Culture-based methods for the detection of microbial contaminants are the state-of-the-art for water quality analysis in both industrialized and developing countries1,2. Microorganisms exist in many environments and require different temperature conditions for optimal growth. Therefore, creating a temperature-stable incubation environment is a precondition for the reliable detection of microbial contaminants of concern in drinking water. According to the World Health Organization, Escherichia coli (E. coli) (or alternatively, thermotolerant coliforms (TTC)) are the most suitable indicators of fecal contamination in drinking water3. Detection of these organisms consists of, for example, filtering a 100 mL water sample through a membrane followed by incubation of the membrane on selective media at 35 – 37 °C (E. coli) or 44 – 45 °C (TTC)3.
Field-based applications of culture-based methods have become increasingly relevant in recent years. Under Sustainable Development Goal 6, Target 6.1, governments have committed to regularly report bacteriological quality of drinking water at the national level4. In addition to such public health surveillance efforts, operational monitoring of water infrastructure is regularly undertaken at the local or regional level5. These surveillance and monitoring campaigns are often in remote locations where the required laboratory infrastructure is inadequate or unavailable.6 Similarly, culture-based methods are widely used in medical diagnosis and microbiological research where local clinics and research institutions may be challenged by limited resources and insecure power supplies7.
In the above contexts, conventional incubators are often inadequate or unavailable.
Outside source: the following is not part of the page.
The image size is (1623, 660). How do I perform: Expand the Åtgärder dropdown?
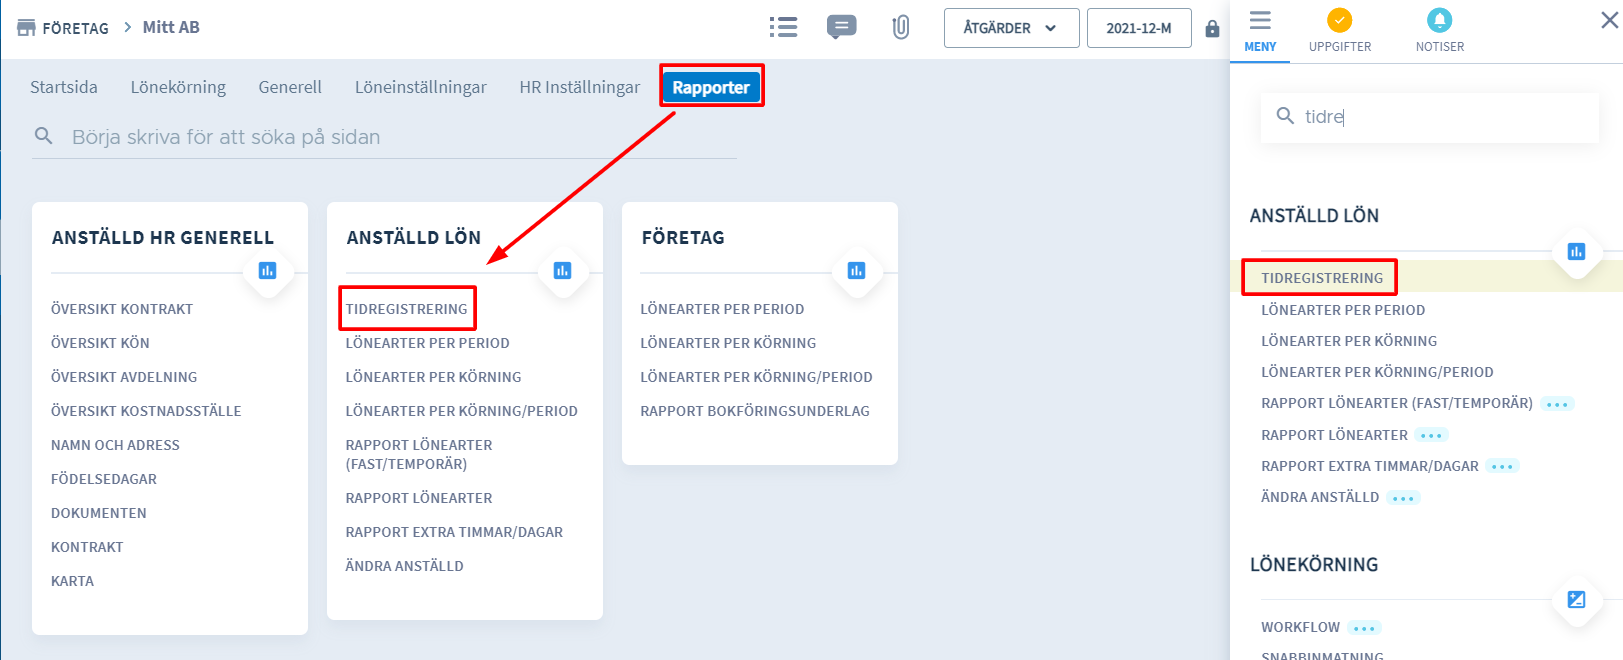coord(1010,28)
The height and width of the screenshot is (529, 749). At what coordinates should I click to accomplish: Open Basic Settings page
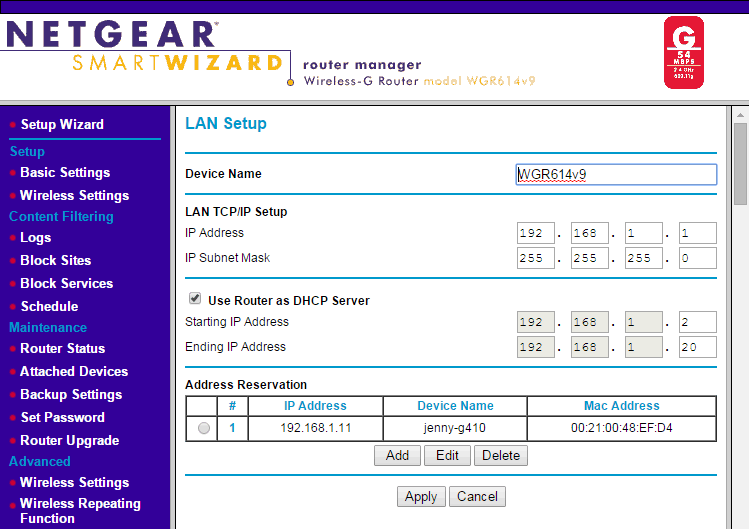point(65,172)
As an alternative, field incubators have been specifically developed for use outside the laboratory, e.g., the Aquatest project8, University of Bristol, United Kingdom; DelAgua9, Marlborough, United Kingdom; or Aquagenx10, University of North Carolina, United States. However, these devices are relatively small in volume, thus limiting the number of samples that can be simultaneously processed. Field incubators on the market are also not designed to operate under very low (< 20 °C) or very high (> 40 °C) ambient temperature conditions, making their use in desert or alpine environments difficult. Further alternative solutions include yogurt-making appliances11, body belts, and phase-change incubators12. However, such unconventional incubators may function unreliably or be burdensome to operate11.
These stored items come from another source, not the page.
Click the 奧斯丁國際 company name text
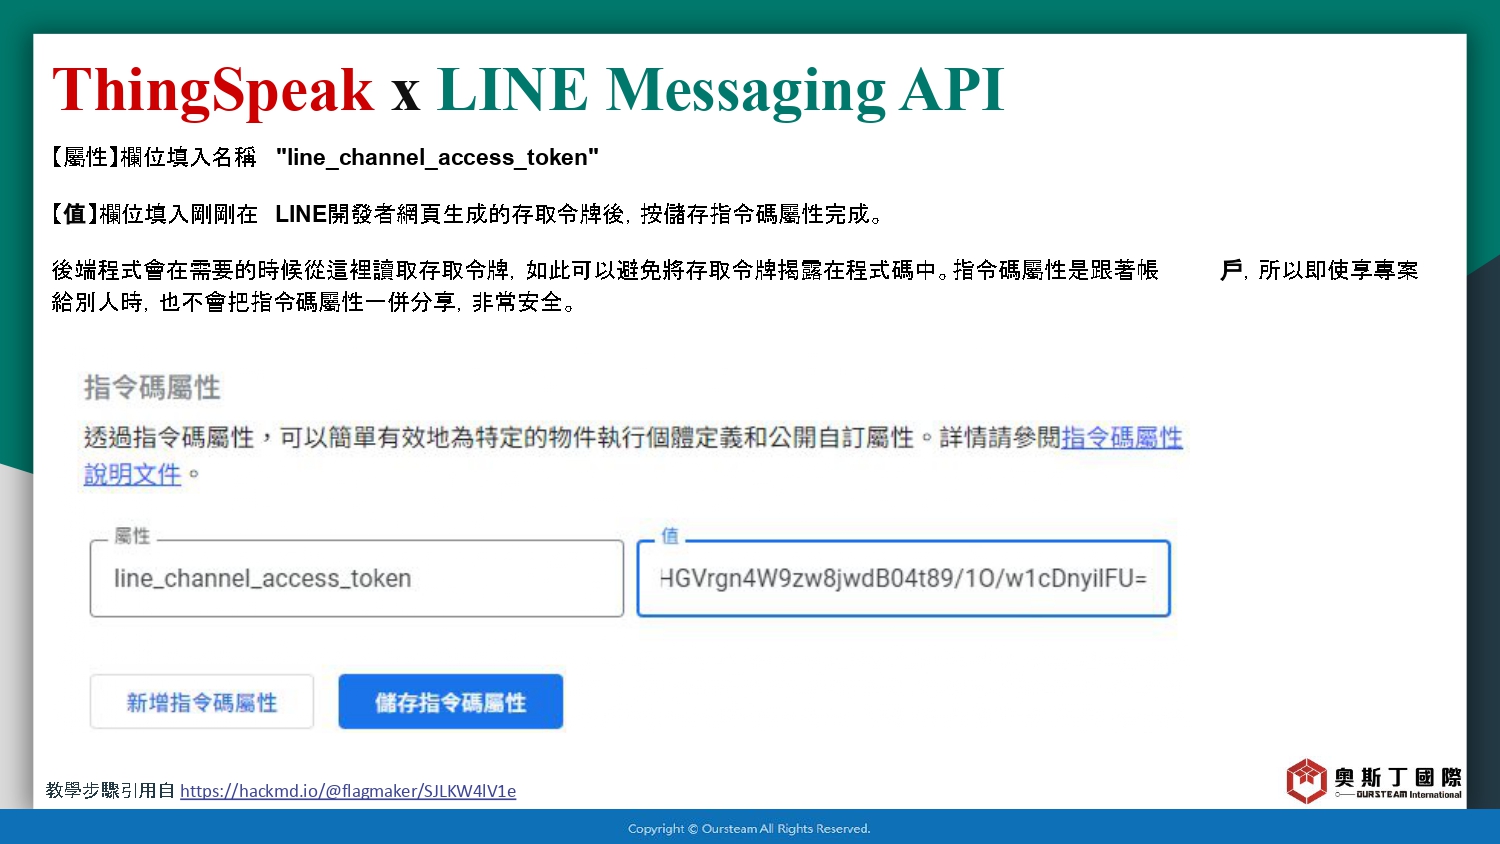The height and width of the screenshot is (844, 1500). click(1397, 776)
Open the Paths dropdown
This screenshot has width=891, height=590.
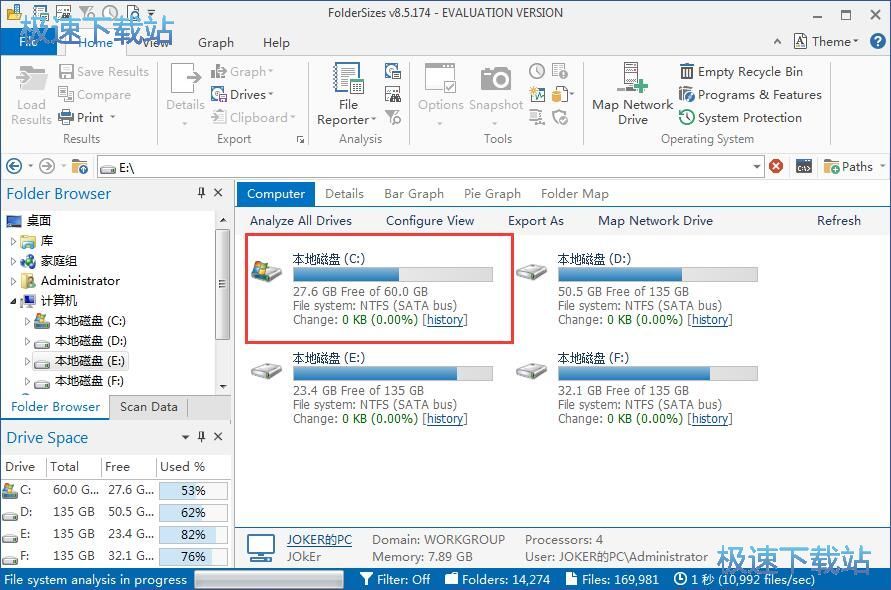pos(853,167)
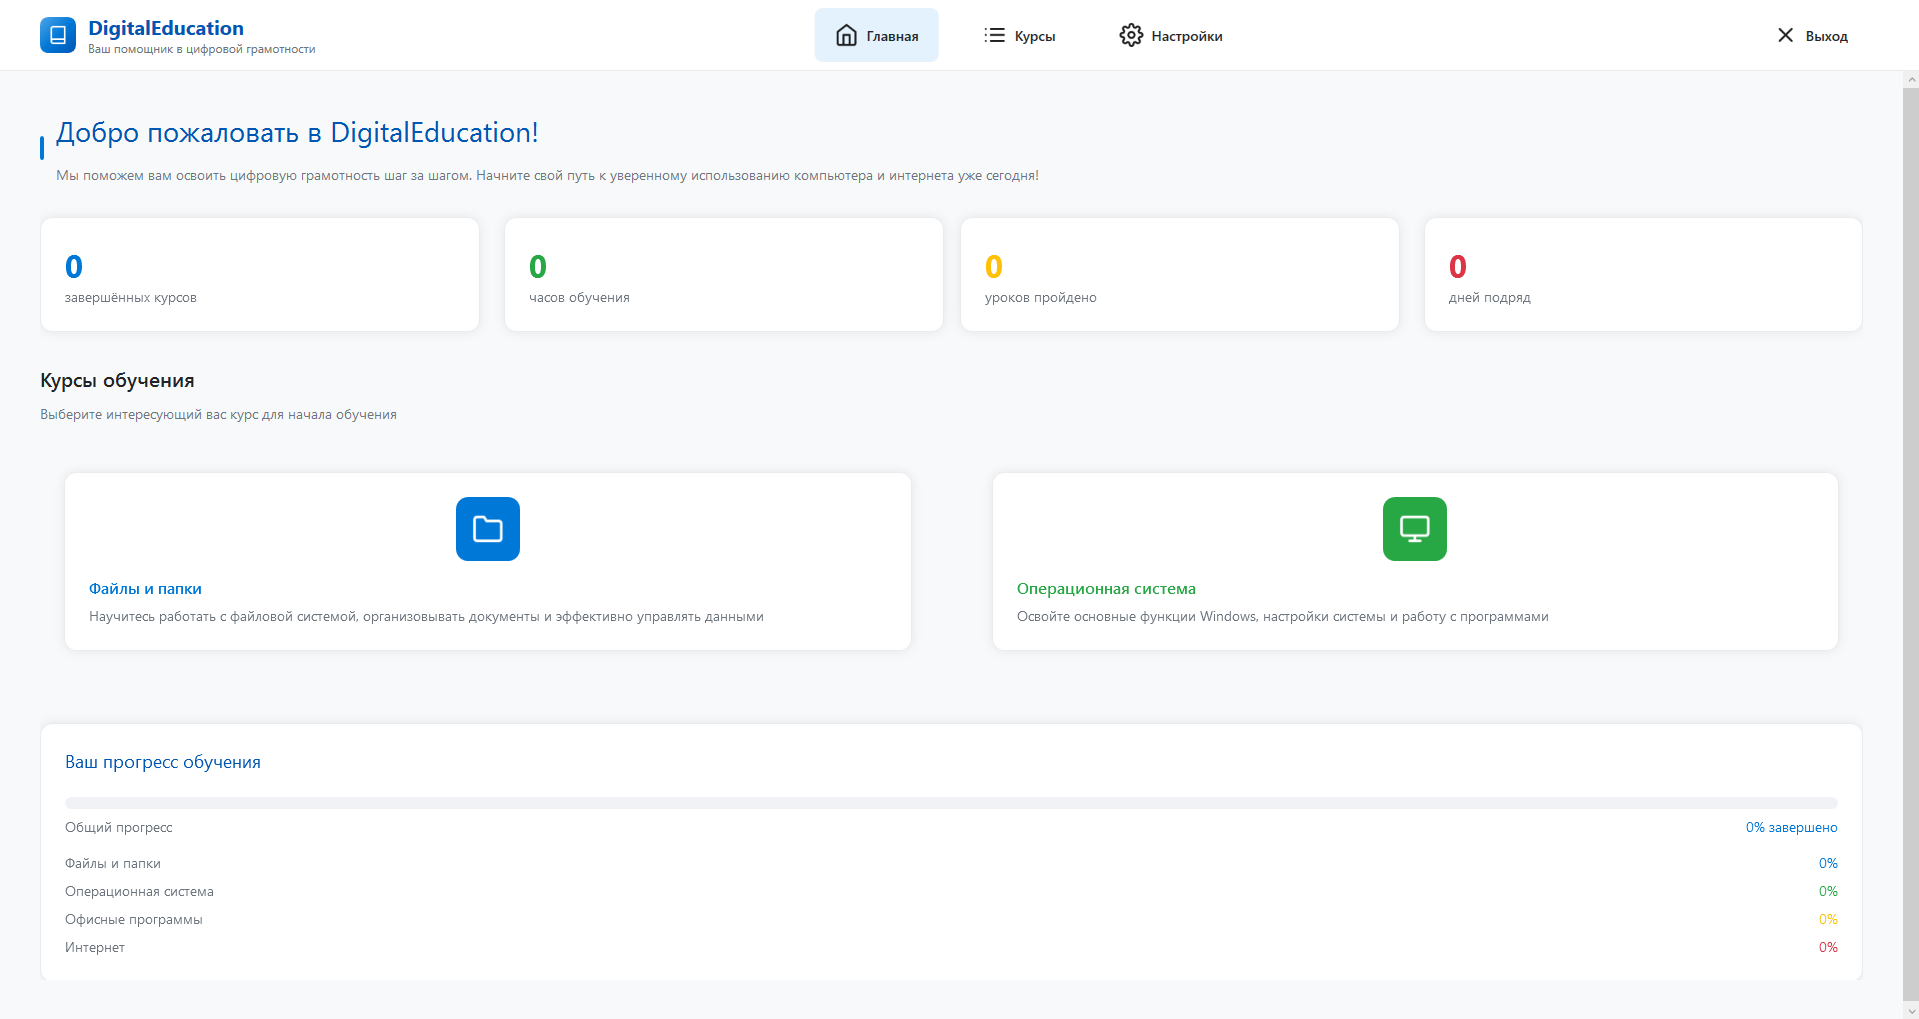Image resolution: width=1919 pixels, height=1019 pixels.
Task: Click the home icon in navigation
Action: 846,36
There is thus a need for an incubator that offers the advantages of laboratory-based models (ease of use, larger volume, and temperature precision) while remaining suitable for field applications (low-cost, easily transported and maintained, robustness to a range of ambient temperatures, energy efficient, and resilient to intermittent power supplies) (Table 1). The purpose of this protocol is to detail the fabrication process of a low-cost incubator designed to optimize the advantages of both conventional and field-based models using widely available material.
Characteristic | Laboratory-based | Field | Optimized |
User friendly design | |||
Large capacity | |||
Robust to wide range of ambient temperatures | |||
Maintains constant temperature | |||
Low cost | |||
Easily transported | |||
Energy efficient | |||
Resilient to intermittent power supply |
Table 1: Characteristics of commercially available incubators (laboratory-based and field) and the optimized approach.
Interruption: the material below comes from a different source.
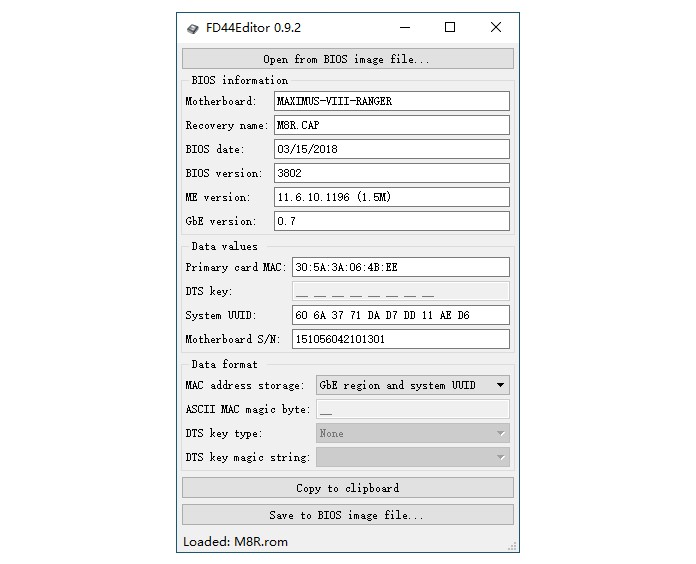Maximize the FD44Editor window

tap(450, 28)
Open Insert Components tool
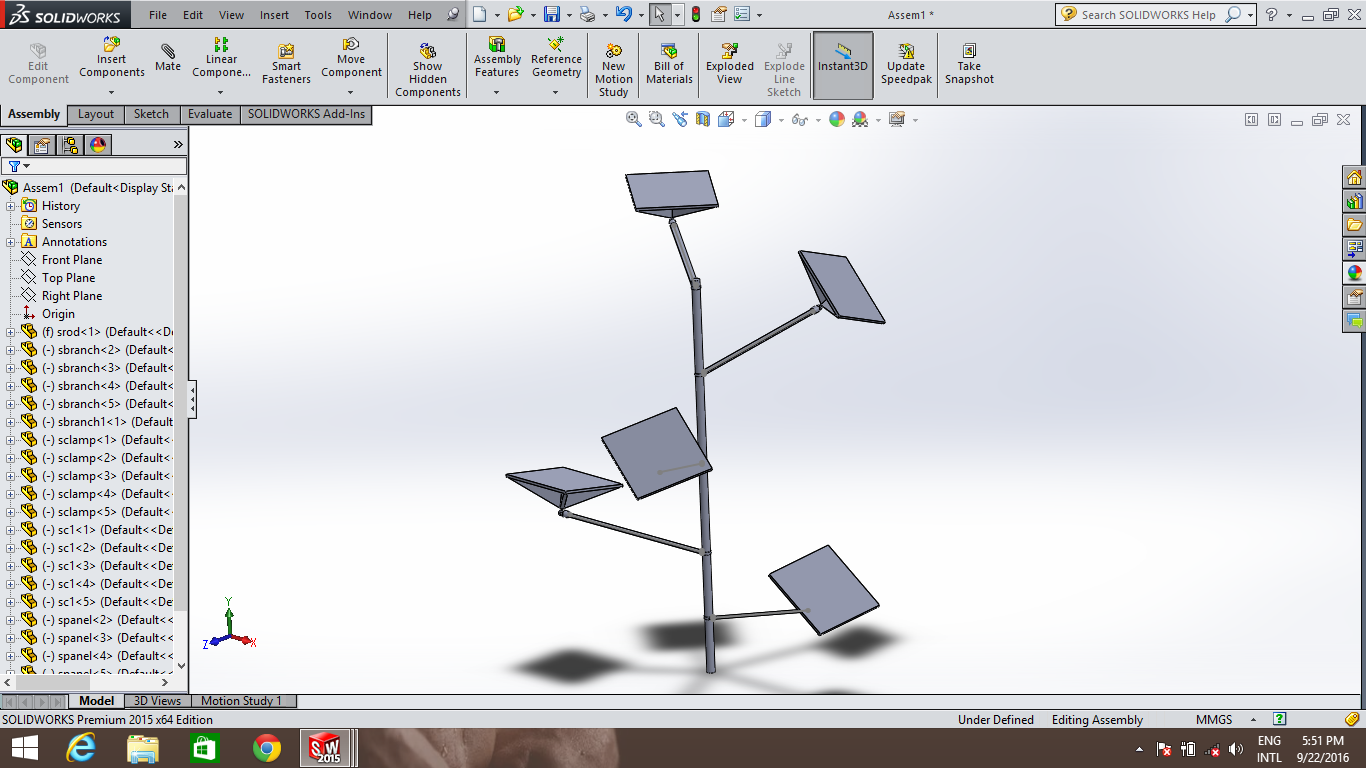The image size is (1366, 768). pos(112,58)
The following assembly protocol specifies the required materials and steps for building the incubator. It is structured in four steps: first, assembly of the heating unit; second, assembly of the control unit; third, assembly of the incubator electrical core; and fourth, assembly of the incubator. This protocol explains the construction of the electronic core of the incubator, that can work with a variety of incubator shells. See the Table of Materials for a full list of all components used in the Protocol and their technical specifications. The protocol below presents a functional example of the field incubator, but flexible use of different components is possible as long as they fulfill the electrical requirements. Using different components might influence the performances of the incubator. It is advised that the construction and wiring of electrical components be done by a person skilled in the electrical field.
1. Heating Unit
Figure 1: Individual components of the heating unit. Support plate, axial fans, spacers, luster terminal, screw nuts, washers and screws. Please click here to view a larger version of this figure.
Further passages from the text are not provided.